Excerpt to read:

◆ ◆ ◆ ◆ ◆

The emerge command can
tells us what will happen if I do upgrade:
# emerge --pretend bluefish

Apparently this version of bluefish needs a library called
libpcre. Portage has shown me
that in addition to doing an upgrade of bluefish, it's going to bring
in libpcre as well. Hey, fine with me. So off we go:
# emerge bluefish
First Portage downloads, builds and installs libpcre, and then it
does the same for bluefish. Four minutes later, I had my upgrade.
Pretty easy!
You might have noticed that it didn't say it was going to install
version 0.13. That's because, at present, it's “masked”
(that's why it showed up in red). In this scenario, 0.13 just came
out, and there's now an ebuild for it. The ebuild, though, is still
being tested to see that the software actually installs and that
there's nothing blatantly wrong with it.
Maybe it'll be “unmasked” tomorrow, maybe next week,
and maybe never if it turns out to have problems and is superseded by
an even newer version. If I really needed it, I could override
portage and tell it to bring in 0.13
in. Likewise, I could have picked version 0.11 if I'd had a reason
to. In my case, I know my issue is fixed in 0.12, it's the most
recent available, and so I just let Portage do it's thing.
This flexibility is one of Gentoo's greatest strengths.
Do it yourself packages
A trickier
situation occurs when I need to install a piece of software that the
system doesn't provide.
One
of the significant reasons why various distributions evolved package
management tools was so there would be a single, unified view about
what is installed on the system. For each piece of software
(be it a a basic system tool, a core library, a server program, or a
user application) a package is made. As each is installed on
your system, the OS records what files got put where, and that the
package is installed. That way other software which depends on that
package can be installed knowing that their prerequisite pieces are
in place.
But what happens if you install a newer
version of software and don't have a package appropriate to your OS?

◆ ◆ ◆ ◆ ◆

To do: According to the Gentoo excerpt, which library did Portage install along with the bluefish upgrade? Rely on the Gentoo excerpt above and nothing else.

Supplied material:
◆ ◆ ◆ ◆ ◆

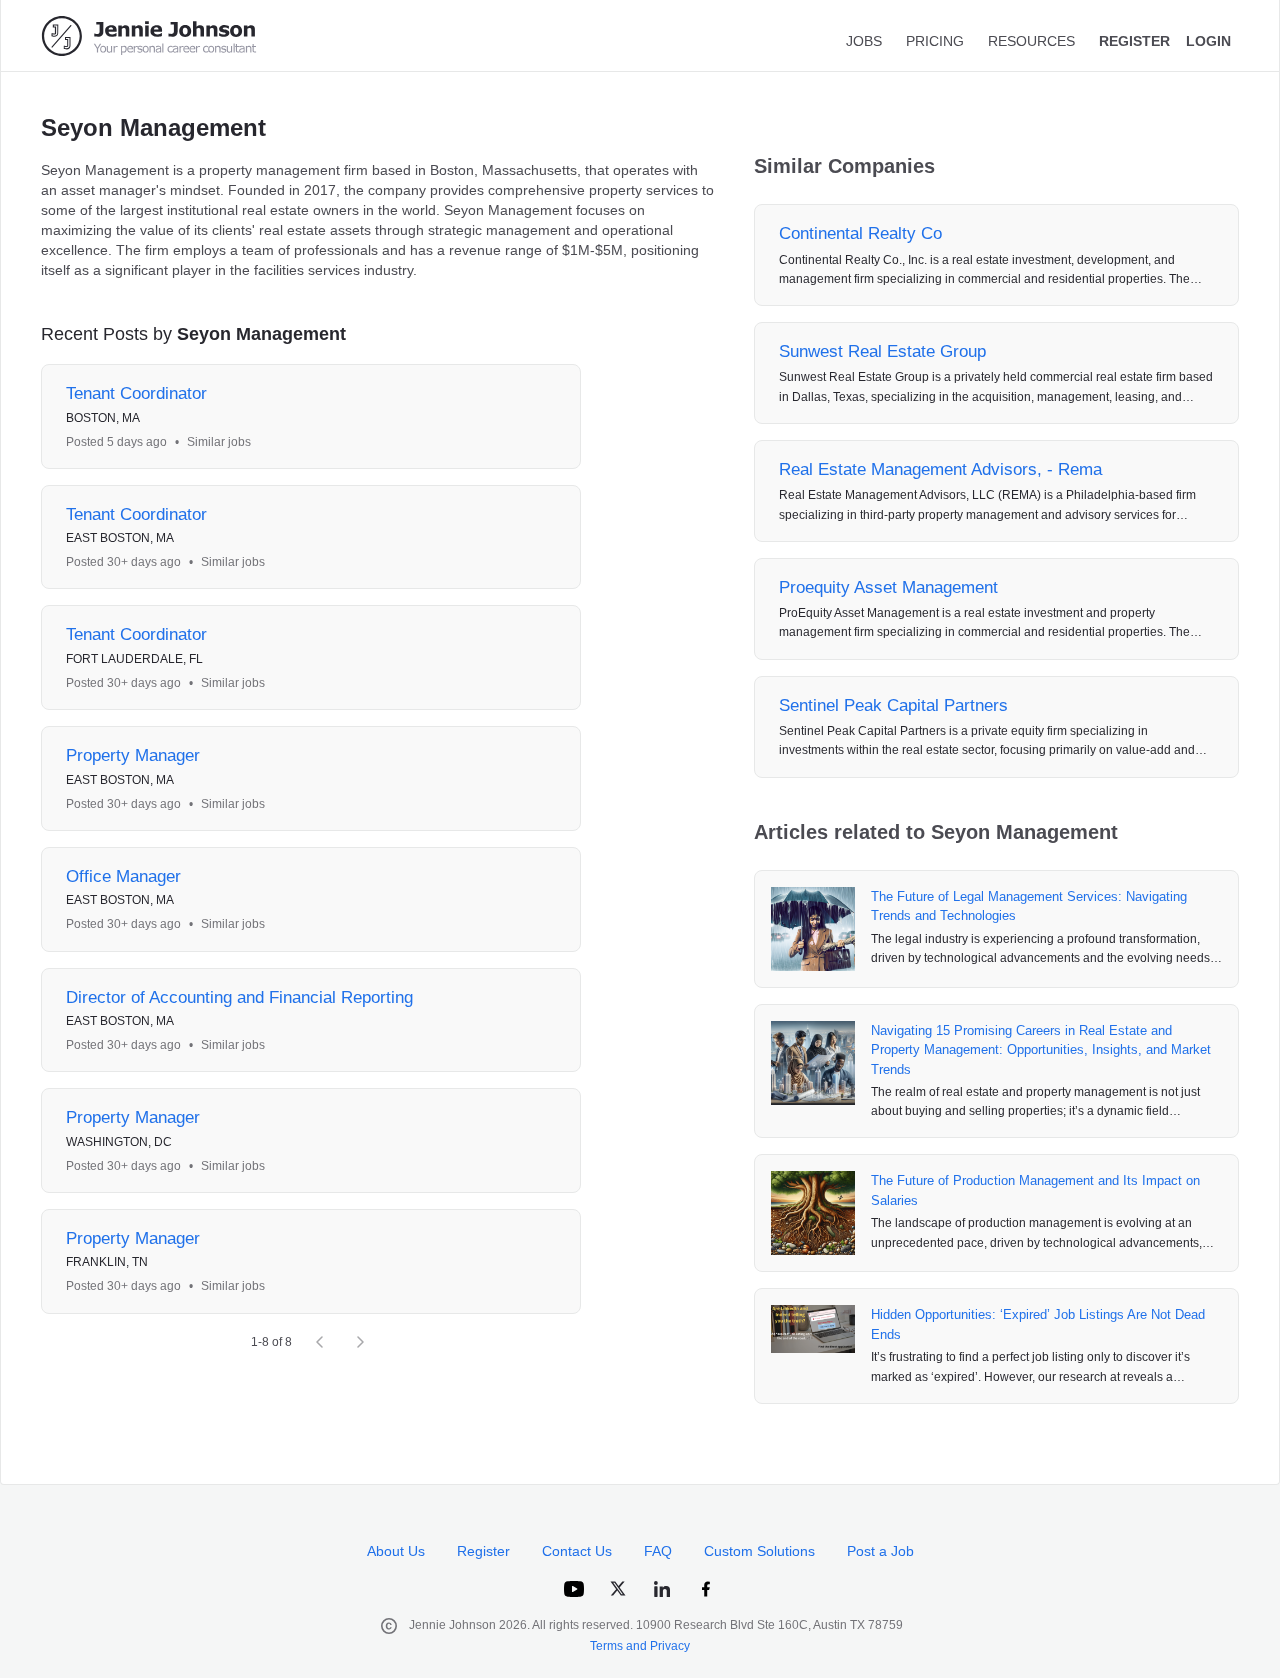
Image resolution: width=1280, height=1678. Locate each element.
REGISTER (1134, 41)
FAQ (658, 1551)
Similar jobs (219, 442)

◆ ◆ ◆ ◆ ◆

Solution for this exercise: libpcre